El Habichuela y yo congeniamos muy pronto. Era tan delgado que daba la impresión de que podía romperse por la mitad en cualquier esfuerzo. Sobre todo cuando se le veía correr tras una pelota como un gamo. Además de tener velocidad, El Habichuela dominaba la pelota con ambos pies y era un maestro del regate. Si se le preguntaba por su extraordinaria forma de correr, repleta de celeridad, siempre respondía lo mismo: "Cuando voy al campo con mi padre a rebuscar almendras, y vemos a la pareja de la Guardia Civil, nos ponemos a correr y no paramos hasta que llegamos a la casa".

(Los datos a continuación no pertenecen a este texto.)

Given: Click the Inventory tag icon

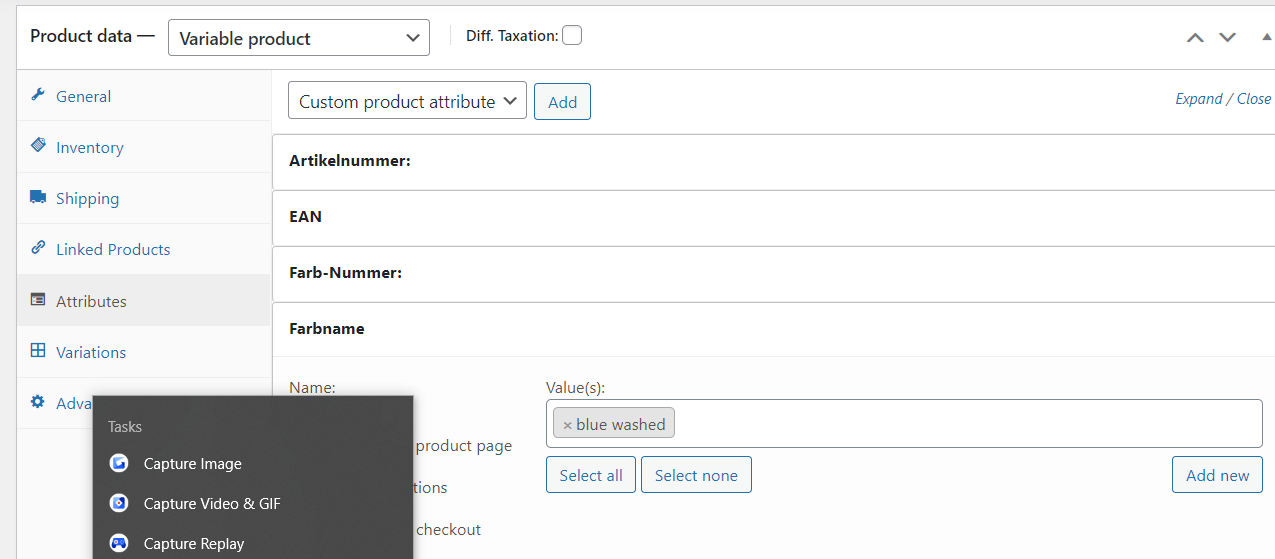Looking at the screenshot, I should (38, 146).
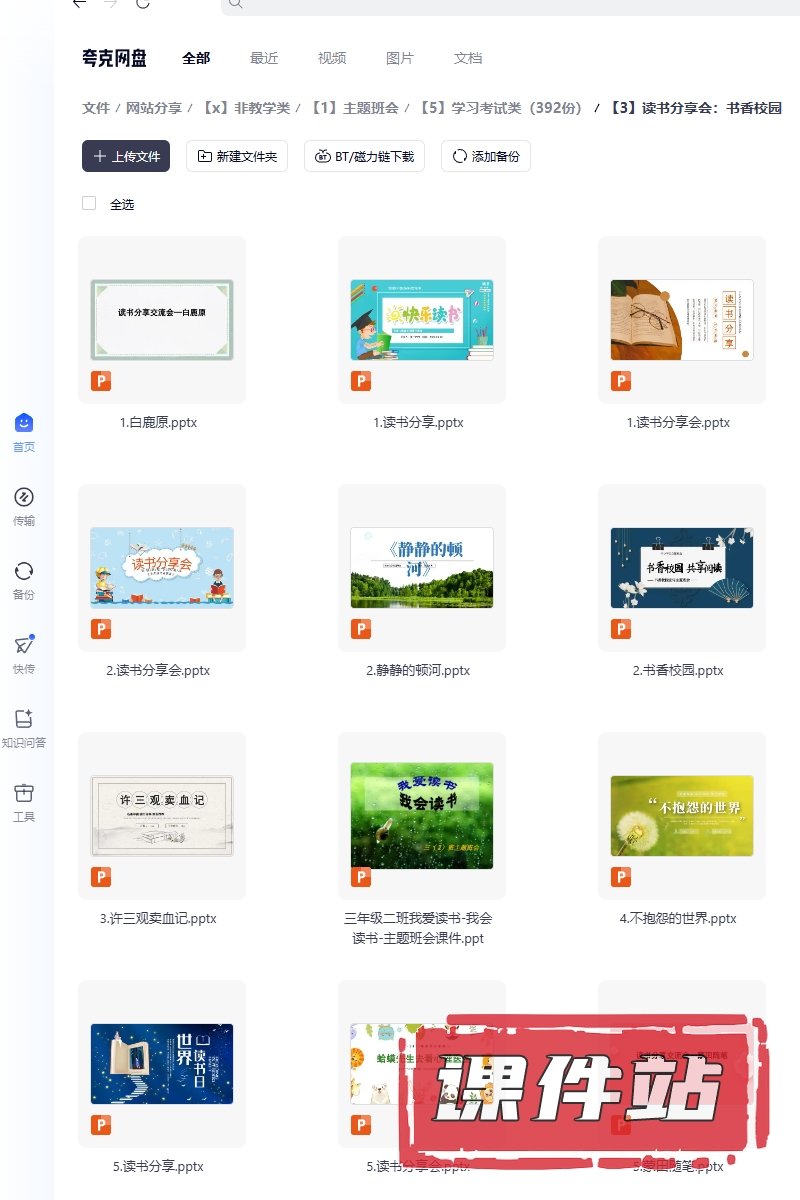Open the 传输 transfer sidebar icon
Screen dimensions: 800x1200
pyautogui.click(x=24, y=498)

El Habichuela hacía rabona cada dos por tres. O sea, que iba muy poco al colegio. Y todas las tardes esperaba sentado en el escalón de mi casapuerta a que yo llegara del colegio de la señora Carmen, situado en la calle de San Bartolomé. Allí me lo encontraba dispuesto a que en cuanto mi madre me diera la merienda y también la suya, nos fuéramos a la explanada de la plaza de toros a jugar con una pelota que a mí nunca me faltaba. Y allí, golpeándola contra la puerta del tendido cuatro o bien combinando, se nos hacía de noche. Y era entonces cuando, sudados y muy cansados, regresábamos a casa.

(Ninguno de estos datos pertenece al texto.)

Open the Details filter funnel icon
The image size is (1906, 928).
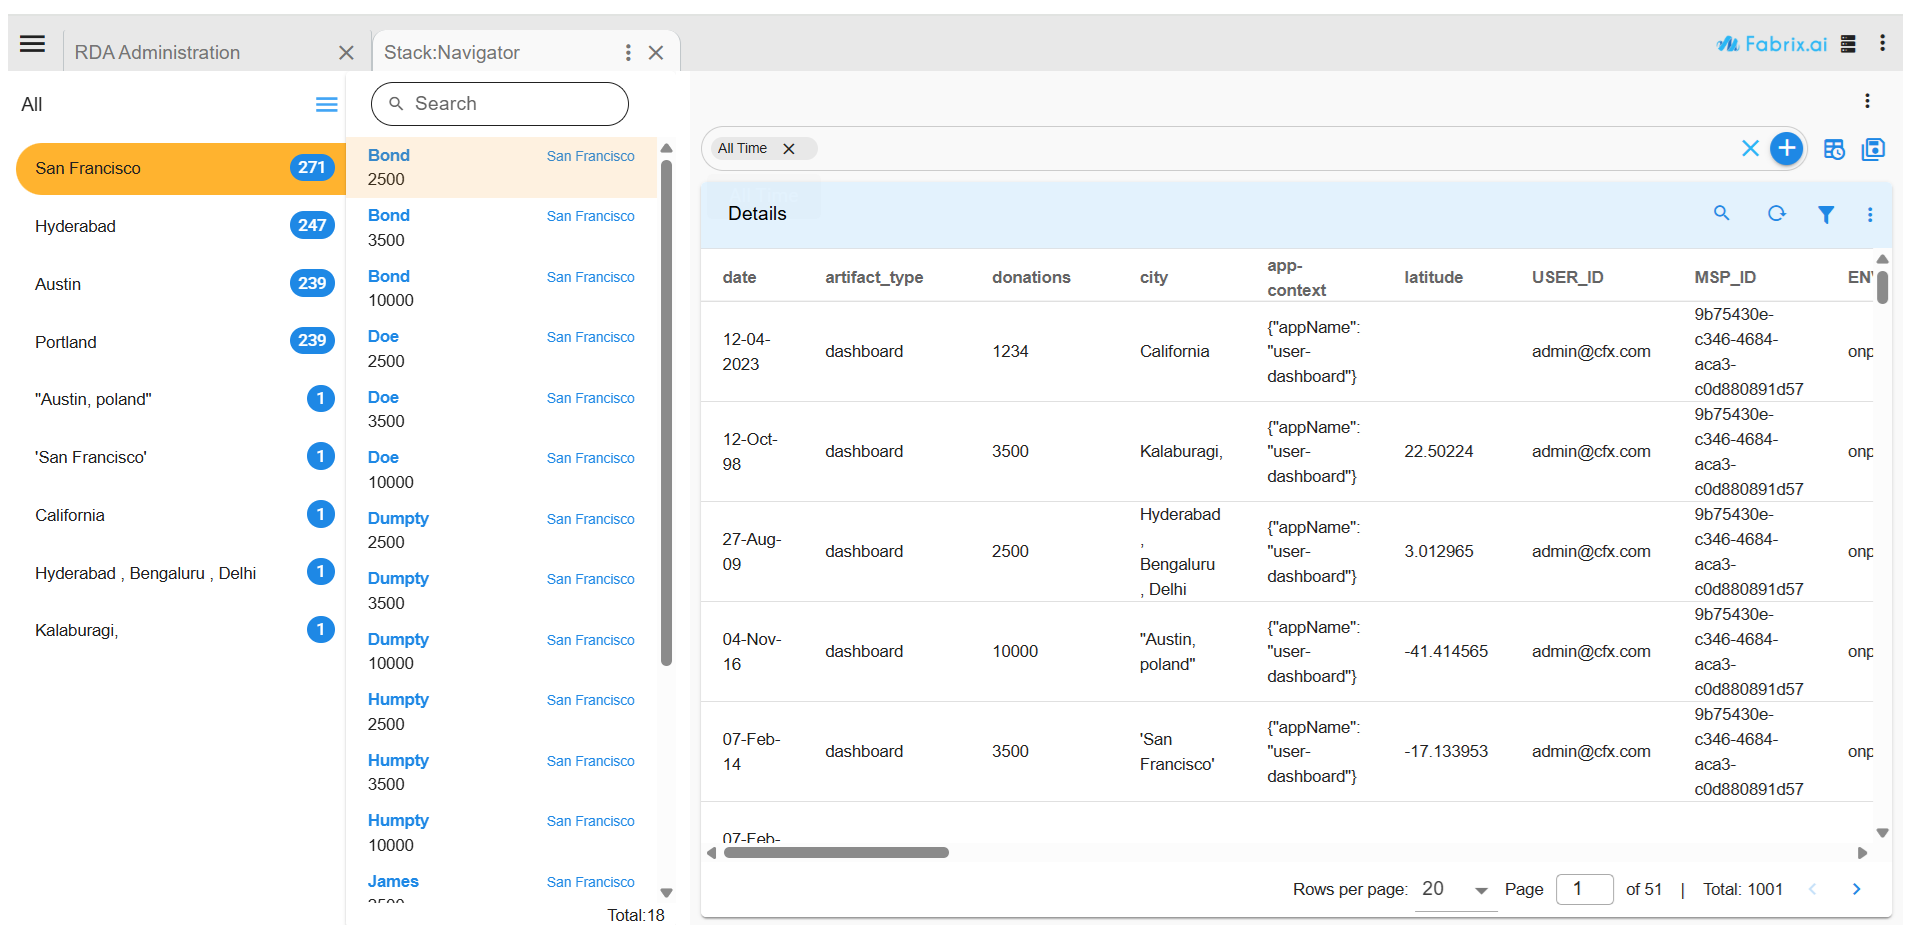click(1825, 214)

Una tarde me extrañó no verle sentado en el sitio de costumbre. Así que en cuanto entré en mi vivienda, descubrí que mi madre estaba afectada por algo. Pero nunca imaginé que fuera por algo que le había sucedido a mi amigo del alma. Y me equivoqué... El Habichuela no me había esperado porque estaba en el hospital. Había dejado gran parte de su sangre cuando corría a campo través perseguido por una pareja de civiles. Debido a que en su alocada carrera se había golpeado contra un árbol que le había salido al encuentro. Mientras su padre era atrapado por varios mayetos de la finca que le salieron al paso. 

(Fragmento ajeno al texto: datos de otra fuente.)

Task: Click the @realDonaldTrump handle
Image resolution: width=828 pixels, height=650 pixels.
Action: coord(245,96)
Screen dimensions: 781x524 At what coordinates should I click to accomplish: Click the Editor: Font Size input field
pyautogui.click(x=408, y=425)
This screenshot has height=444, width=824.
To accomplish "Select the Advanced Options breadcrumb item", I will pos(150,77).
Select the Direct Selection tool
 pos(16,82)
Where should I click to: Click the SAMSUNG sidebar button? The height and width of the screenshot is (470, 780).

La muerte de mi amigo me hizo comprender que si éste se había muerto, yo también podría morirme. Que la muerte no era ya un asunto ajeno, un problema de otros, ni tampoco una ley general que me alcanzaría cuando fuese mayor, es decir, cuando fuese otro. Que la muerte, a pesar de ser todavía un niño, podría salirme al encuentro. Que estaba de ella a la misma distancia que a alguien que le faltara una hora para morirse. Lloré la muerte de mi amigo, como se suelen llorar las primeras pérdidas. Y todas las noches, durante mucho tiempo, soñé con El Habichuela.